Author: Rhian D. Block
rhian@vazoom.com
who the heck am I ? I am a Senior Level IT Consultant with 2 cats!
NOTE: THIS ARTICLE IS STILL IN A DRAFT STATE AND I AM STILL FINISHING IT UP! Don't YELL about my Grammar!
=======
In my July 24th blog entry I listed the methods to remove the Trojan virus which would insert itself into the APPInit_DLLs registry key.
The method of renaming the Windows folder to a new name temporarily in order to remove the bad entry worked fine for the workstation that originally inspired me to write the article. Today however I came across another machine which was infected with the Download.Trojan and was not basically fixed until I performed other steps.
To start, I renamed the 'Windows' folder to 'Windows2' and then deleted the entire APPInit_DLLs entry on the right side of the regedit screen. I refreshed the screen by use of the F5 key and to my suprise this Trojan had created a new entire 'Windows' registry Key!! So now I had a 'Windows' and 'Windows2' key listed in my registry! Doh!

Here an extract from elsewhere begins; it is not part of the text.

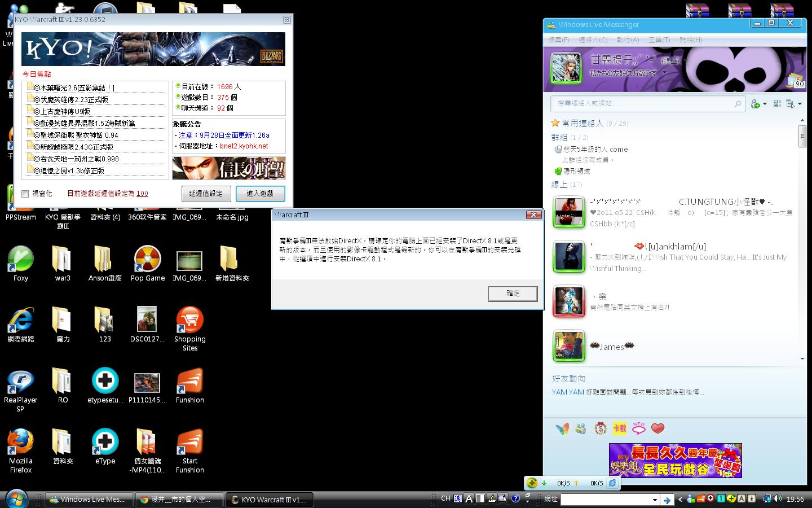
Task: Click the 進入遊戲 button
Action: pos(260,194)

Finally after working on the issue for over 45 minutes. In the Windows\System32 resided the .dll which was being called during every program opening. Attempting to delete this file proved to be impossible as the command line spit back that Access is Denied.
Hmmmm so now what. Well this worked for me.
1. Reboot the computer into Safe Mode with Command Prompt
2. Go to the Windows\System32 folder
3. Type ren fileshowninregistrykey.dll deleteme.dll
4. Reboot the computer back into safe mode with networking. Open regedit and navigate to the path described in the July 24th article. Remove the entire APPInit_DLLs key line. If possible download or run an updated copy of Adaware or Spybot to get the system clean afterwards.
5. Reboot back into normal mode
6. Eventually Norton or Symantec will pop up telling you that is has quarantined the deleteme.dll file.
7. Open up the quarantine and delete its contents.
Your machine should now be saved and the Symantec dialog box should no longer pop up whenever you click to open a program.
A bit more to come but that is the big part of it.